[What to produce]: List the lines from the one containing "This screenshot has width=996, height=664." through the last line as a numbered list. Skip blank lines and leave out the pictures.

• • • • • • •

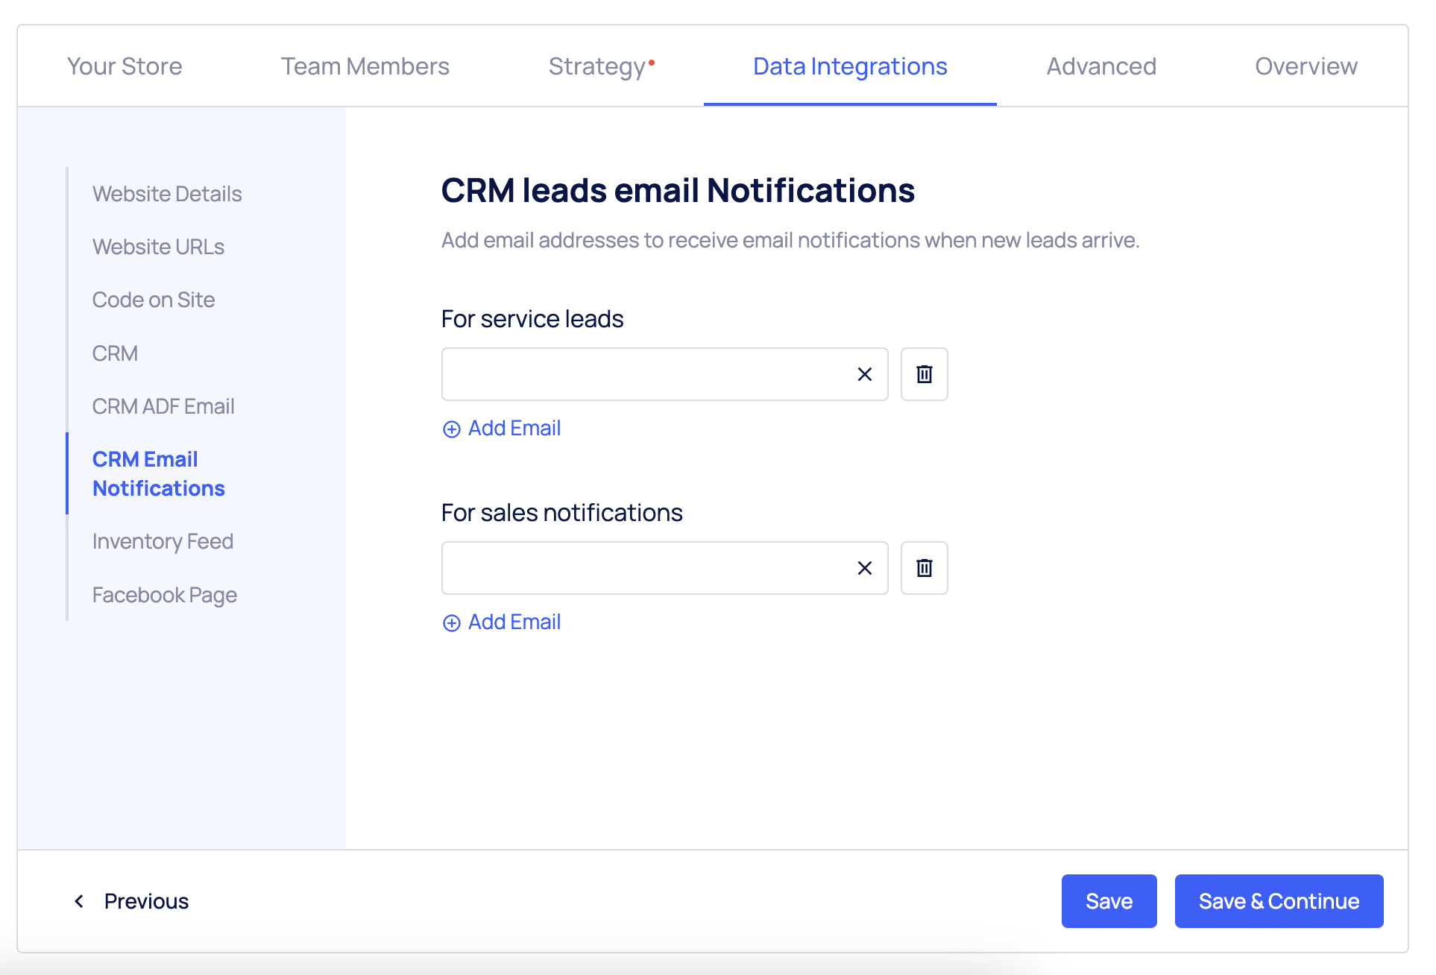Image resolution: width=1436 pixels, height=975 pixels.
Task: Go to the Strategy tab
Action: point(597,66)
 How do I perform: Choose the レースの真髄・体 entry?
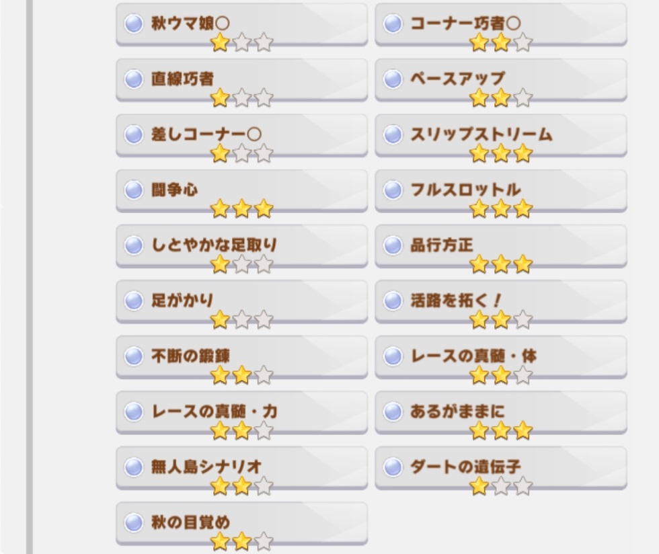click(x=501, y=357)
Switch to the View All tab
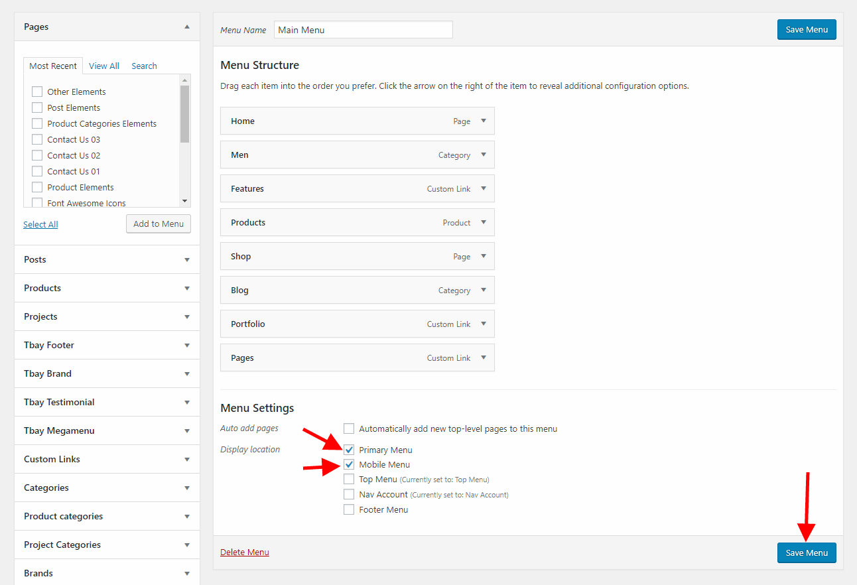 (104, 66)
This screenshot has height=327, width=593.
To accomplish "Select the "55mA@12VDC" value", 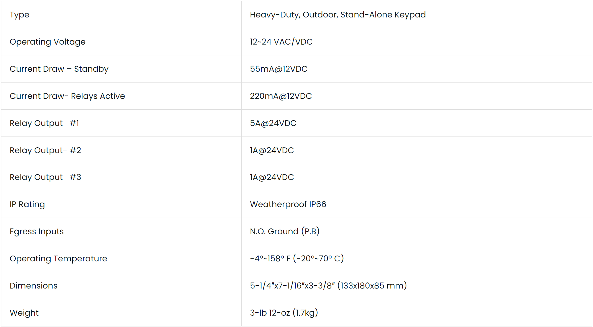I will [279, 69].
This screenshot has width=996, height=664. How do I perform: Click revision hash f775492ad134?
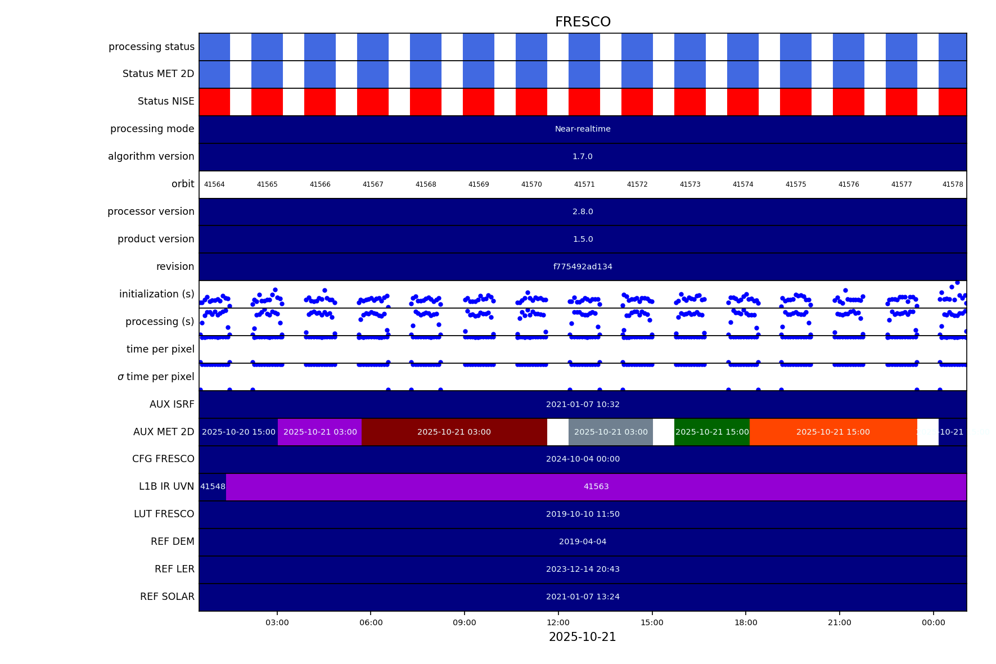pos(583,267)
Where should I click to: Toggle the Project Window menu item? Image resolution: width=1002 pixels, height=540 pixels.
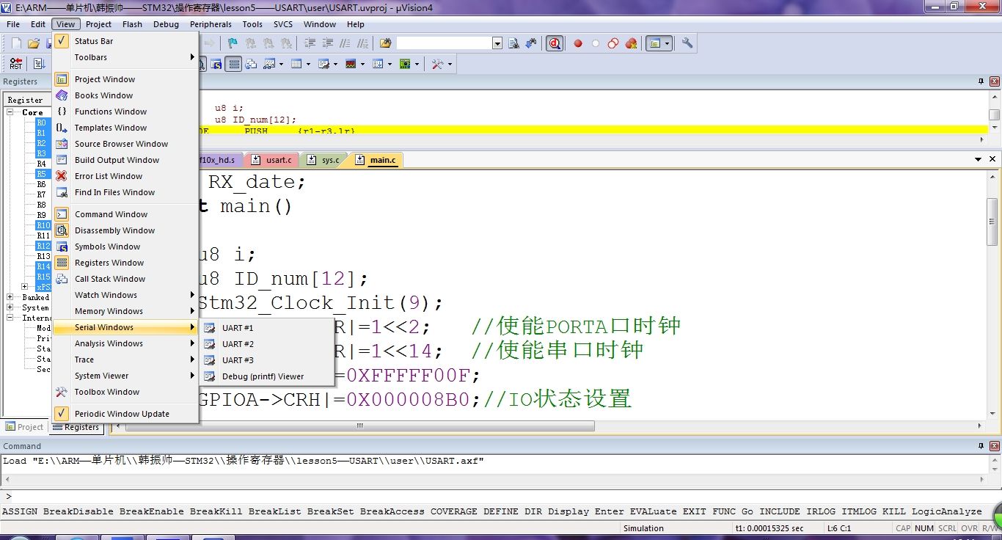point(105,79)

• • • • • • •

[Problem solution]:
1. This screenshot has width=996, height=664. How do I perform: Click revision hash f775492ad134?
2. pos(583,267)
3. Where should I click to: Toggle the Project Window menu item? Image resolution: width=1002 pixels, height=540 pixels.
4. point(105,79)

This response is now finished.